Eastwood sabe construir clásicos al instante, dotar a sus narraciones de una fuerza extraordinaria, construir dramas fuertes y valientes, con la certeza que no dejarán indiferentes, donde dispara a todo lo que se mueve, como esas secuencias que crítica la idea de Trump contra el extranjero, sabiendo sacar humor y sinceridad en lo que toca, o el narrador clásico a la hora de cruzar todas las tramas de la película, que no son pocas, convertido en un maestro del ritmo y el drama in crescendo, rodeado de un equipo de producción que lo lleva acompañando hace décadas, y un reparto ajustado, sincero y lleno de naturalidad, empezando por él mismo, en que esas miradas que son marca de la casa, y esos movimientos del que sabe transitar por ambientes hostiles y difíciles, bien acompañado, como suele ser habitual, por interpretes de la talla de Bradley Cooper (con el que ya había trabajado en El francotirador) Laurence Fishburne (otro que repite después de Mystic River) como también Michael Peña (que ya estuvo en Million Dollar Baby) que interpretan a los agentes de la DEA, o los nuevos fichajes de Dianne Wiest, como la ex mujer, que lo adora y lo odia a la vez, Alison Eastwood como la hija que no lo puede ni ver, y la eficacia de un Andy García como Laton, jefe del cártel, extraordinario con esa voz rota que podría salir de alguna de gánsteres de Scorsese.
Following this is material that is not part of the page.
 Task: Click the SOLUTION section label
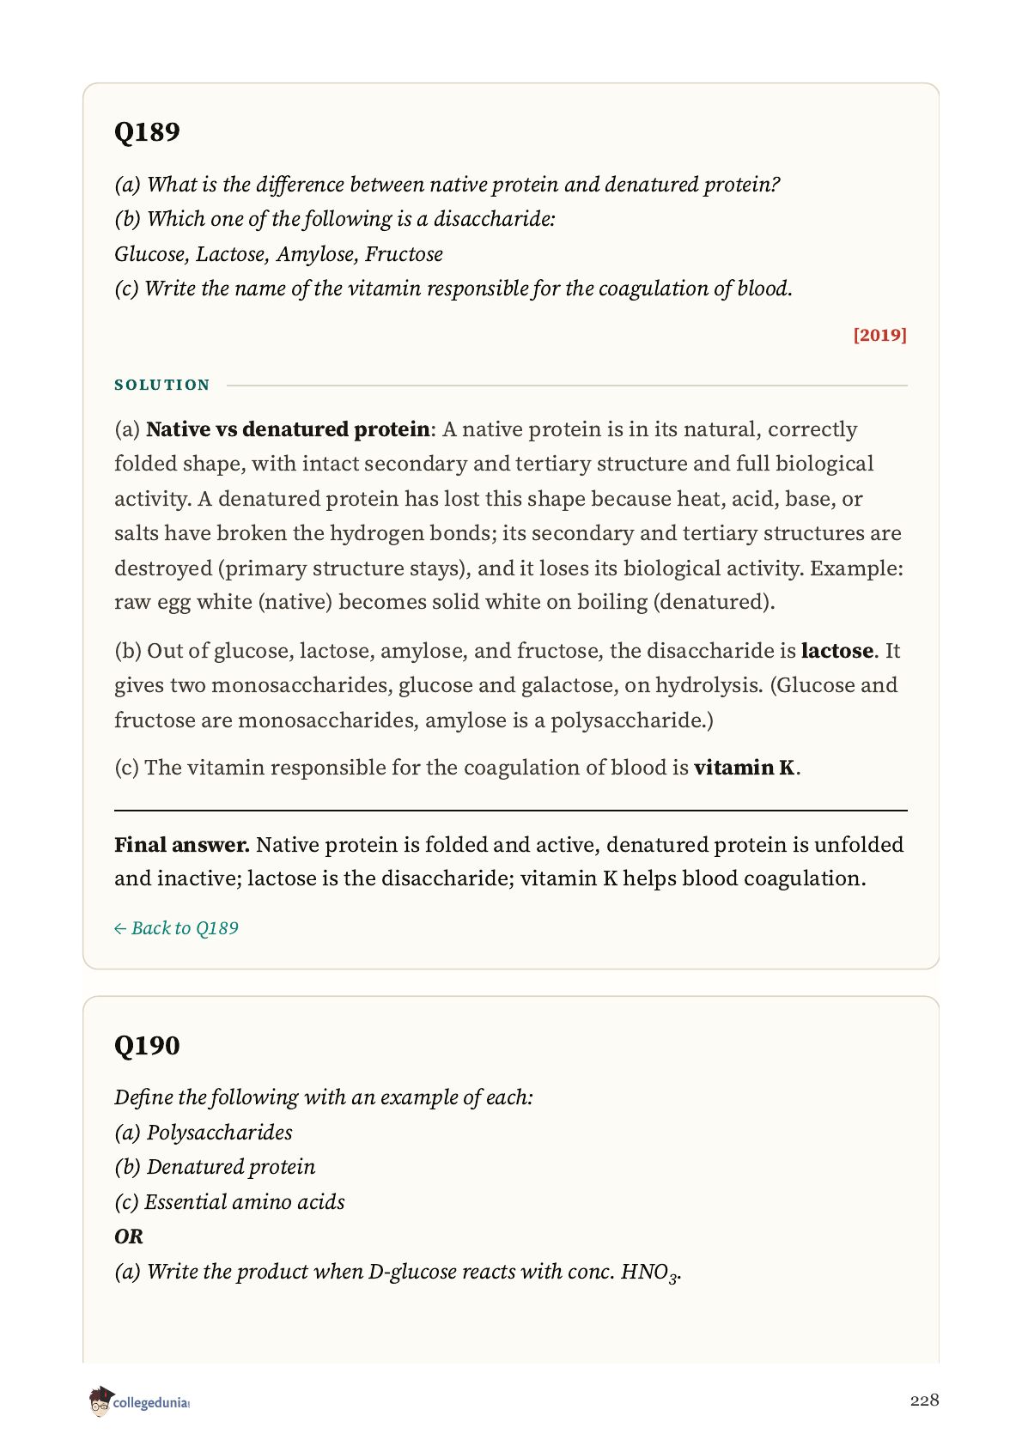click(x=162, y=385)
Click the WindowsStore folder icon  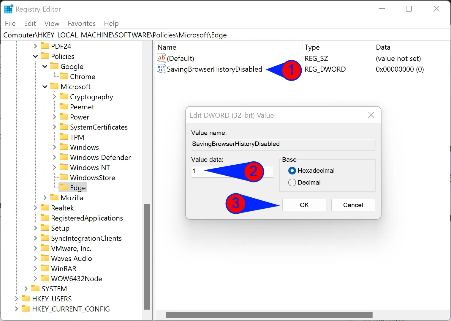point(64,177)

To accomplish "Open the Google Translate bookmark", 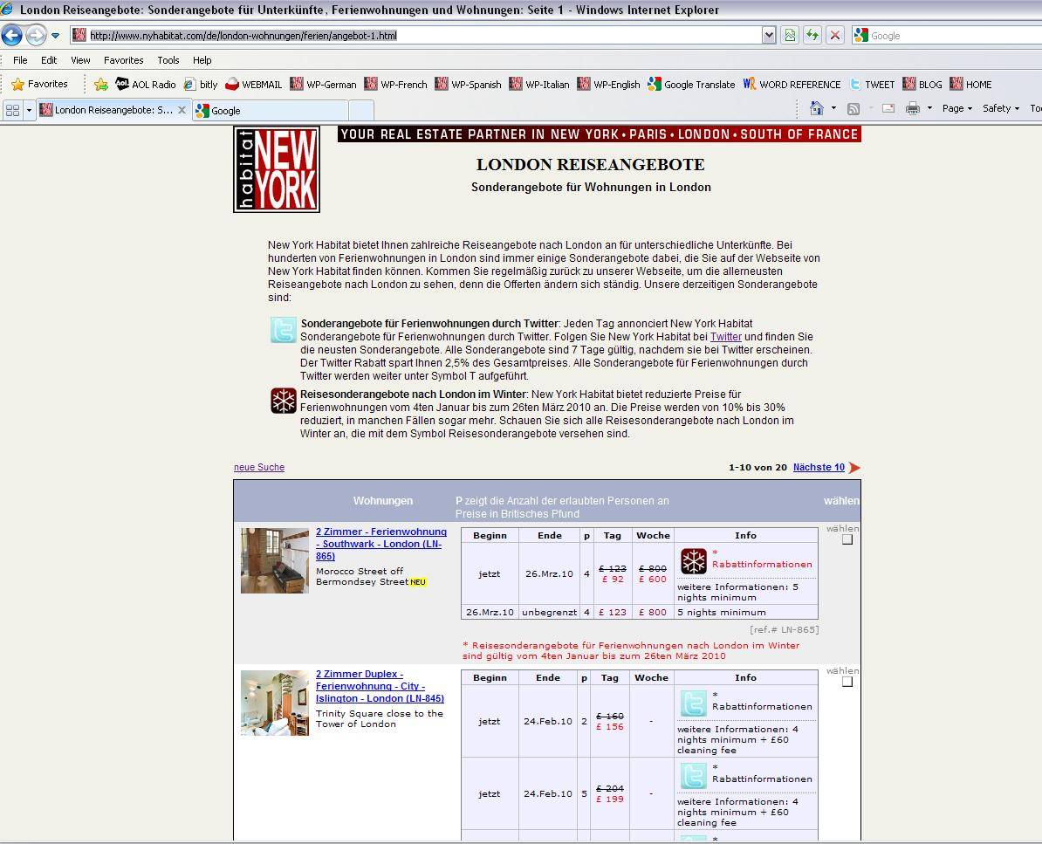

Una película magnífica y sobria, un drama íntimo, sobrio e intenso, sin estridencias ni sentimentalismos, lleno de garra y fuerza, una película que nos arranca lo mejor y lo peor de la humanidad, dirigida por uno de los grandes del cine y también, de la vida, donde nos habla de forma pausada y susurrándonos, sobre los avatares de la vida, las segundas oportunidades, sobre aquello que somos y lo que no, lo que amamos y lo que renunciamos, sobre tipos “loosers”, perdedores de la vida y de los sueños malgastados, que tanto les gustaban a cineastas como Fuller o Ray, enfrascados en existencias duras y solitarias, dentro de esa América blanca e insolidaria, que trata a los diferentes, a los raros y a los que no siguen el camino trazado como mala bestias, peor que ganado, aunque ellos, cabezones y fuertes, siguen dando caña, pese a quién pese y pase lo que pase, porque tenemos una vida para bien y para mal, y hay que vivirla según nuestra conciencia, guste o no al resto.